NDSU fans used to be so convinced that the Big Sky was dieing to invite them and were going to throw the biggest party Fargo had ever seen once the invite came. But when news came that UNC was selected over NDSU, the entire NDSU fan base should have been placed on suicide watch. It was gloriously ugly. :lol:

Then when UND was invited to the Sky, NDSU fans began trashing the Big Sky like a jilted jealous lover. Get some counseling Dan.
The only one needing it is delusional UND fans. You guys get a 1000 season tickets holders yet? :lol:
1000 is the number of your troll posts.

UND sold more than 5000 season tickets prior to the transition. During the transition that is down in the 3000's.
 
Grizzoola said:
Seems to me it would be better in the Southland Conference. Nothing against the Jacks, but their travel & ours would be a lot less. NAU vs. PSU, et al.? Maybe I'm missing something? With UND & SUU coming into the BSC, it seems the BSC is taking on more of a northern orientation. That's why I raise the question.

NAU is as "Big-Sky" as any school in the Big Sky. They have been there from day one (haven't they?), and they as well as UM,MSU,ISU,Weber and EWU are THE 6 schools that define the traditional Big Sky anymore. UND is the school that is completely off the radar if any school is. They make no sense being in the league without another Dakota school. They are a 10 hour drive to the closest conference school and the only one in the Central time zone. Will the UND No-names EVER drive to a Big Sky event? Seriously! Or will any Big Sky team EVER drive to Grand Forks? They are a fly-in school ONLY. NAU is only a 3 hour drive from SUU (about as close as UM and MSU), so NAU never needs to rationalize their existence in the Big Sky. They need to rationalize their lack of a decent basketball facility, but not their Big Sky membership. I have been to 48 states and almost every city in this country, and "Flag" is THE most similar city to Missoula IMO, even moreso than Bozeman, but Bozeman would be a close 2nd. Same population, same sized college, similar weather-believe it or not, both have a ski area named Snowbowl, it's uncanny. Bozeman is far more hick than Missoula or Flag. Let's face it, 90% of MT high-school kids from the rural hick towns that go to college (Chester, Wibaux, Roberts, Jordan, Dillon etc) go to MSU and at least half the vehicles in Bozeman are trucks. Am I wrong? Flag and NAU belongs in the Big Sky as much as both Montana schools, period.
 
I don't mean to diss North Dakota, outside of believing UND isn't a great fit for the Big Sky. I didn't say a terrible fit, just not a great fit. I fully believe that the Big Sky expected SD State or USD to follow suit when it offered UND. Again by themselves it really doesn't make sense outside of competitiveness, and I do believe UND will be competitive in most sports instantly. I don't understand the reasoning behind a bigger conference makes us better. Let's face it, the Big Sky is gonna be a one NCAA tourney basketball seed conference until I am very old, so I see no benefit by going to 12 teams or whatever there is. Now every team has a 1/12 chance instead of a 1/8 chance. It helps the BSC deal with a defection or 2 or 3 down the road,but it doesn't help UM one iota, and any Griz fan that thinks a bigger conference is better is clueless.

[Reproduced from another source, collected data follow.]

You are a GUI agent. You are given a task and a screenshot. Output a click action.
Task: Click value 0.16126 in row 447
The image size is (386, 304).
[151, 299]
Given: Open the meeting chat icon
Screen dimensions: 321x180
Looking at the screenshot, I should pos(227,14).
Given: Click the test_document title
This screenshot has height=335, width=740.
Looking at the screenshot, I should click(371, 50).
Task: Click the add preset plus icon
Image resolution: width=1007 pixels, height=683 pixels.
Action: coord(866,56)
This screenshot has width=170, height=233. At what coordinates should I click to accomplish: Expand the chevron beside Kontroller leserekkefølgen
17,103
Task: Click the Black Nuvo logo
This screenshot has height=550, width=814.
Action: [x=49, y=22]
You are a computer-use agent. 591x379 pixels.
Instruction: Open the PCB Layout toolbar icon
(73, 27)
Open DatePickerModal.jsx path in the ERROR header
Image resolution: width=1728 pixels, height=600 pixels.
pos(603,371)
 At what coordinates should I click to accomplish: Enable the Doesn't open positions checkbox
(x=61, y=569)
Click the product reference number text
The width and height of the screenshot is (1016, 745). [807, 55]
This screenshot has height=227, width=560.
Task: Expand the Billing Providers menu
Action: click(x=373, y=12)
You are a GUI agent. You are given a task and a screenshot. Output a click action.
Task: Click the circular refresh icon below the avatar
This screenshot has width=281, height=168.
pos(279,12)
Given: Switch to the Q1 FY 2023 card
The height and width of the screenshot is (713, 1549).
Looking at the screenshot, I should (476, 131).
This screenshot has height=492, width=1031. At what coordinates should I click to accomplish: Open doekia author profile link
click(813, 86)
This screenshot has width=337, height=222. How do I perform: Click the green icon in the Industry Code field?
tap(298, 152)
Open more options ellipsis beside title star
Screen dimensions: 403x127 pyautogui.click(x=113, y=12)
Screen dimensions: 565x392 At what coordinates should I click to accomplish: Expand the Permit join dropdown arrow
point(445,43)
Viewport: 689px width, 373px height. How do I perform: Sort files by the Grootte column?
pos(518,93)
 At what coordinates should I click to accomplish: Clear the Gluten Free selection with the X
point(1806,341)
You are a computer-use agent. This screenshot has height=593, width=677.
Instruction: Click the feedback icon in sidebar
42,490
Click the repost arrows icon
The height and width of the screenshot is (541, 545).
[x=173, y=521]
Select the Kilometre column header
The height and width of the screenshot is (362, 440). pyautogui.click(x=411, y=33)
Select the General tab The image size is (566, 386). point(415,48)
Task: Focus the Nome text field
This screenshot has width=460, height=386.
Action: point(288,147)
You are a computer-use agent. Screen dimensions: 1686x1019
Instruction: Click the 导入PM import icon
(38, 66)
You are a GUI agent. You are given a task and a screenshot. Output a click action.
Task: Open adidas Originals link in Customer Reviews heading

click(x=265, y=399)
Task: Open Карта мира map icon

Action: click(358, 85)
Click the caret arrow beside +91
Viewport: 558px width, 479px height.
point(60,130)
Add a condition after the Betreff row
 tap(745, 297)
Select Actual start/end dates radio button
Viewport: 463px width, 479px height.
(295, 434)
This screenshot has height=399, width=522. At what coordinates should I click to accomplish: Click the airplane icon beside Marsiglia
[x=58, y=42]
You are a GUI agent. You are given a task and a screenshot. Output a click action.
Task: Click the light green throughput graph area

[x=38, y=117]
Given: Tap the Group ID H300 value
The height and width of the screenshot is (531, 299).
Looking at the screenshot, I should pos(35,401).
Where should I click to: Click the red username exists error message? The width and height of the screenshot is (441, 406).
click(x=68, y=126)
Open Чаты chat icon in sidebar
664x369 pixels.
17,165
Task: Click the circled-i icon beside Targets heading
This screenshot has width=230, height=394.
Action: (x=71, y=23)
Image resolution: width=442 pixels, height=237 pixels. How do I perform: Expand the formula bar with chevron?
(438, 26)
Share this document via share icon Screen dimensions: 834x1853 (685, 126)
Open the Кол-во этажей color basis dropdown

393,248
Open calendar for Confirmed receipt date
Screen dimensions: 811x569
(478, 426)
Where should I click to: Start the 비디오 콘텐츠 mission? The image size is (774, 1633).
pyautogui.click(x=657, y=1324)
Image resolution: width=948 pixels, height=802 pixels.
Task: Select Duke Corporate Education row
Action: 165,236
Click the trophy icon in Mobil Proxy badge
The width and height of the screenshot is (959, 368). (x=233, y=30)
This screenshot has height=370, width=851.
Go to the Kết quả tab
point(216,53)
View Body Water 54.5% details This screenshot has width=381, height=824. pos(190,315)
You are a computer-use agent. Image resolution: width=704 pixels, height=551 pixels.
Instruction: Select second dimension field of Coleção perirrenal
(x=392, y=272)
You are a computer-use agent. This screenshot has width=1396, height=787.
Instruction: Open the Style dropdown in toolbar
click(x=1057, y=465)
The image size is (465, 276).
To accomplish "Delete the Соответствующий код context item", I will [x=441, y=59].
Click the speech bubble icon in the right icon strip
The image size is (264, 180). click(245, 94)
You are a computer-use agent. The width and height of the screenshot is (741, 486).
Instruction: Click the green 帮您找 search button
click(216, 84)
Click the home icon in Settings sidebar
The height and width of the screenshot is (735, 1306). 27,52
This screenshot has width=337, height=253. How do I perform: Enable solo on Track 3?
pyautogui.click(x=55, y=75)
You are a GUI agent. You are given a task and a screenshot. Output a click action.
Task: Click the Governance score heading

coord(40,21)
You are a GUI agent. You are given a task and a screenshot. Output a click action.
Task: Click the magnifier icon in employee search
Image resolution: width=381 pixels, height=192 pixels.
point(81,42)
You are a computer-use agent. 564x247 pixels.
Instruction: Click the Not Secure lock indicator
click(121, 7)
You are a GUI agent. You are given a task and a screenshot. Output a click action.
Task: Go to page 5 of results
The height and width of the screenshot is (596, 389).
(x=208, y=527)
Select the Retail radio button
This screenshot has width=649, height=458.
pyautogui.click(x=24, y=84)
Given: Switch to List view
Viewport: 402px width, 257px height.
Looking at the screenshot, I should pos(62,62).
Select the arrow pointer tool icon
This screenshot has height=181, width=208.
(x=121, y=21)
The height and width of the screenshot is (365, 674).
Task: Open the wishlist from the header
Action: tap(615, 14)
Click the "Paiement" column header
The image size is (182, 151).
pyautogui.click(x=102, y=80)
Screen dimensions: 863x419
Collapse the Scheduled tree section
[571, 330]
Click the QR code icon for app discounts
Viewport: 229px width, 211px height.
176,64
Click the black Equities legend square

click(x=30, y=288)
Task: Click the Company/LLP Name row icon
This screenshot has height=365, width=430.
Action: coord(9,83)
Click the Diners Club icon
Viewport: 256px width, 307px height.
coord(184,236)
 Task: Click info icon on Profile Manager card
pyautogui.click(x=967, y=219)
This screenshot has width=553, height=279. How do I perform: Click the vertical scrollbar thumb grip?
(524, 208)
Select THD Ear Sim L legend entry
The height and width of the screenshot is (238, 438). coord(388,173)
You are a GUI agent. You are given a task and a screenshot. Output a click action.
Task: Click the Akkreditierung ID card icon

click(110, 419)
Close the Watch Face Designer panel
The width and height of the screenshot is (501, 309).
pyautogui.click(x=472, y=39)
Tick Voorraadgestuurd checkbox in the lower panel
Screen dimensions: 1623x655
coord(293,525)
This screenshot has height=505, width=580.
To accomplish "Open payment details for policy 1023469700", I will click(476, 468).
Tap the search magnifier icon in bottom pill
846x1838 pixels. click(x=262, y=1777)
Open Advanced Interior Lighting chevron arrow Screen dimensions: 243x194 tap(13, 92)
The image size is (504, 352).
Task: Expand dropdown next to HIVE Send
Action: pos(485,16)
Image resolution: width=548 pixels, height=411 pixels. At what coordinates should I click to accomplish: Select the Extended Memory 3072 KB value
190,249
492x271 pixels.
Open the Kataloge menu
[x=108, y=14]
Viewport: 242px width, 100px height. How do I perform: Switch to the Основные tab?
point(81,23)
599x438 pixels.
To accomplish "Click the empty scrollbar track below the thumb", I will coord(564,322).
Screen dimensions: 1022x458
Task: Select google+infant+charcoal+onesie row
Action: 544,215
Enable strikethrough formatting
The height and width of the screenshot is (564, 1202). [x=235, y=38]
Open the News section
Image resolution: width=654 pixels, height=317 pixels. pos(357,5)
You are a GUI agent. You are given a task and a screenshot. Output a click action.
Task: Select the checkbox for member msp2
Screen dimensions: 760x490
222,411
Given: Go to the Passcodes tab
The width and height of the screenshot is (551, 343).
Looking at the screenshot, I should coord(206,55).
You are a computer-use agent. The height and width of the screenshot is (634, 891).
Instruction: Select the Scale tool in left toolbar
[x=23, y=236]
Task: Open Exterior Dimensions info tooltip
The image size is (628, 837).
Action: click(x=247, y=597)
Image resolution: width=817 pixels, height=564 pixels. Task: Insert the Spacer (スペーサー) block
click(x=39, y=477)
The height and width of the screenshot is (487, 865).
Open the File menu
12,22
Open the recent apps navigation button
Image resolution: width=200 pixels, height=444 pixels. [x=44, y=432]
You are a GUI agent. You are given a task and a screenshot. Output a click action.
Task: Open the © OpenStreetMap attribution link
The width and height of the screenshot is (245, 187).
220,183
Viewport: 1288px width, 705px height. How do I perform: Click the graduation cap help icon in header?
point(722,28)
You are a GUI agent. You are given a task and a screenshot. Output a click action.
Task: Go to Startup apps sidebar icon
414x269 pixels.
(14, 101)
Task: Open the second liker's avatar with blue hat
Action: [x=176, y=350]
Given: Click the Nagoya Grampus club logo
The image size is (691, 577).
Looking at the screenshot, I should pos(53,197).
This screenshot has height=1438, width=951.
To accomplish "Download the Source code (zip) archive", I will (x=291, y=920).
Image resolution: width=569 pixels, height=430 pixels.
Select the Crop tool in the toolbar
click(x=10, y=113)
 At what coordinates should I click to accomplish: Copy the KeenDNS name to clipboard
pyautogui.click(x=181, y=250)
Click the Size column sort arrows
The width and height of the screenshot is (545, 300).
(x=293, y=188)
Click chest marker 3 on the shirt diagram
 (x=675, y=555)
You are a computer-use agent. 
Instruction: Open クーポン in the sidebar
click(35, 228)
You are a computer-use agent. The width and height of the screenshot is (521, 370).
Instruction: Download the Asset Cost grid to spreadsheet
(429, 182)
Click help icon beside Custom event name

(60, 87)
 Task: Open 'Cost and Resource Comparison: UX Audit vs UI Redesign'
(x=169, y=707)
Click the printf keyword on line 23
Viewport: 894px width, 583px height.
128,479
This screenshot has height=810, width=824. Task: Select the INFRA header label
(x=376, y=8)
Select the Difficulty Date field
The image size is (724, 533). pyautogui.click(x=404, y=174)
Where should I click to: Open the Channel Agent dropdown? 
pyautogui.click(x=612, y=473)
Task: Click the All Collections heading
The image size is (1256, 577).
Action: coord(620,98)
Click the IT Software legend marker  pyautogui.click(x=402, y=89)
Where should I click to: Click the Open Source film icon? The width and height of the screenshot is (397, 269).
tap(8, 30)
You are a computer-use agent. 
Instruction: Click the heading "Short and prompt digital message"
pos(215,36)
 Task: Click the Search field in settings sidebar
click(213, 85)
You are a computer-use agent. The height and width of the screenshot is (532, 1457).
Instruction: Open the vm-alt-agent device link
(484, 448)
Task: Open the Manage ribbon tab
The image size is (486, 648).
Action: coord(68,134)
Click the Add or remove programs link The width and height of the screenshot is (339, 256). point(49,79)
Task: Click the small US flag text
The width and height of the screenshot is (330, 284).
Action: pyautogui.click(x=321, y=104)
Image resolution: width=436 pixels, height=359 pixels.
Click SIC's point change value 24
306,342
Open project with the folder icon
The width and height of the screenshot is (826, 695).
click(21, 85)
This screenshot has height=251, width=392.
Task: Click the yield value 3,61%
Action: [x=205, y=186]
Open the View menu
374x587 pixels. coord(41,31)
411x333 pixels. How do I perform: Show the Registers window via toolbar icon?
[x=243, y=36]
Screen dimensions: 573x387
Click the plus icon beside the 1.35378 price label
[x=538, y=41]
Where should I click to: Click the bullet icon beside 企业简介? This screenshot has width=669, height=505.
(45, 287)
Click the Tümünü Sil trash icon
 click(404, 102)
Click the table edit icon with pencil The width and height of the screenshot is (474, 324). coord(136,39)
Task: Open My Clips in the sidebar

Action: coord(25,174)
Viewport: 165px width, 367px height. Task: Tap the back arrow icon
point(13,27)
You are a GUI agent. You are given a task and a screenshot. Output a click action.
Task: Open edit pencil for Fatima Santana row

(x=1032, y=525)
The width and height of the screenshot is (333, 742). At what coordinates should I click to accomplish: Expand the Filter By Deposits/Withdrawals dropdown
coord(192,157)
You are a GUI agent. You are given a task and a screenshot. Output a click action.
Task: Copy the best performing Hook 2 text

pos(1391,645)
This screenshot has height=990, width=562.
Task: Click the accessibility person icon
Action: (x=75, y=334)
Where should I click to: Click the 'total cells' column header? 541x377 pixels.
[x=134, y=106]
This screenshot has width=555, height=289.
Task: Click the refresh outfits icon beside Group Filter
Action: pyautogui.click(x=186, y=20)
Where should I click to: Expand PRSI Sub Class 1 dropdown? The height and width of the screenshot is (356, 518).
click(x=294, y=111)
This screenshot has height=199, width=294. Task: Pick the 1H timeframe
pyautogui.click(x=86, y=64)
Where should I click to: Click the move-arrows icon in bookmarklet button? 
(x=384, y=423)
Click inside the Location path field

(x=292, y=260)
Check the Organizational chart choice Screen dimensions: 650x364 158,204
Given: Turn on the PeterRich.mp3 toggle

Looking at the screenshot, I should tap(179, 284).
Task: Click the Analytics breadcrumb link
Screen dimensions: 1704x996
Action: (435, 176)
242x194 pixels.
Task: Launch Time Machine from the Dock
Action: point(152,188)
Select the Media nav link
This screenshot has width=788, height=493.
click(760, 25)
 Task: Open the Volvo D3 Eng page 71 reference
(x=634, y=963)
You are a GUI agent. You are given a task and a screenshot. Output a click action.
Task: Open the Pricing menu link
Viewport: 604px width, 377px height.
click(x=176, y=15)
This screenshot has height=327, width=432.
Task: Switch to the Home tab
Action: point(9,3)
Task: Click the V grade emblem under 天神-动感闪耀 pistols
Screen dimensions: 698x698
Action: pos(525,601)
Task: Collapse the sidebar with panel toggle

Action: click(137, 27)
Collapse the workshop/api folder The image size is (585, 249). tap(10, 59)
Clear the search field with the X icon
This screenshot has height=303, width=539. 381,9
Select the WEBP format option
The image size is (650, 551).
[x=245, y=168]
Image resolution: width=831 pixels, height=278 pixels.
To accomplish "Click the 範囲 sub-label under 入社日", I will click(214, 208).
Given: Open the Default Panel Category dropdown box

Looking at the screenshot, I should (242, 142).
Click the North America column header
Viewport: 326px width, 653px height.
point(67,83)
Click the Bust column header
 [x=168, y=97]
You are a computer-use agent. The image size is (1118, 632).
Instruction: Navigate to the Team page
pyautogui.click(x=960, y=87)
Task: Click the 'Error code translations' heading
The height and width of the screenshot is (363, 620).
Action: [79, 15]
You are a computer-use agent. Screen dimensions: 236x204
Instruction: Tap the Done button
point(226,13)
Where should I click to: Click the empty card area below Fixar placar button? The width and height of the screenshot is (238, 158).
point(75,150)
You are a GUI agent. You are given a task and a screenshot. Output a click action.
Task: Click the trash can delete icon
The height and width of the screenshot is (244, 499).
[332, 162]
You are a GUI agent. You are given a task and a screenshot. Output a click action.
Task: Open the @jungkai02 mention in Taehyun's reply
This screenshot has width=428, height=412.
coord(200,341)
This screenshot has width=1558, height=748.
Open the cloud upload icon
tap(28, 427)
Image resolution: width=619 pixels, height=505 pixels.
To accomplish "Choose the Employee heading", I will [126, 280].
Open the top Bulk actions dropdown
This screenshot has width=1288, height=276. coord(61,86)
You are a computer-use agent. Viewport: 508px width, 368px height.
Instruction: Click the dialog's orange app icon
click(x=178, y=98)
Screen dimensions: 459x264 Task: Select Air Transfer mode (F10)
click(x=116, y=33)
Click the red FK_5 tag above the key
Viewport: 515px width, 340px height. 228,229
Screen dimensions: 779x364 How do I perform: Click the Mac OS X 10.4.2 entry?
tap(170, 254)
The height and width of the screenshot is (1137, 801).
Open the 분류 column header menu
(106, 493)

Also, and this really has nothing to do with UND's appropriateness in the BSC, but do you REALLY believe that 500,000 new jobs will be created in 10-15 years in ND's oil industry? Really? North Dakota is 300k behind Montana, so I figure MT will be at 1.2M in 10-15 years conservatively, so ND will need 500k to catch MT. That is a 50% increase for ND in 15 years. Williston at 100,000? LOL C'mon, let's get back to reality. Booms don't last forever. See Butte.
 
Zirg said:
Also, and this really has nothing to do with UND's appropriateness in the BSC, but do you REALLY believe that 500,000 new jobs will be created in 10-15 years in ND's oil industry? Really? North Dakota is 300k behind Montana, so I figure MT will be at 1.2M in 10-15 years conservatively, so ND will need 500k to catch MT. That is a 50% increase for ND in 15 years. Williston at 100,000? LOL C'mon, let's get back to reality. Booms don't last forever. See Butte.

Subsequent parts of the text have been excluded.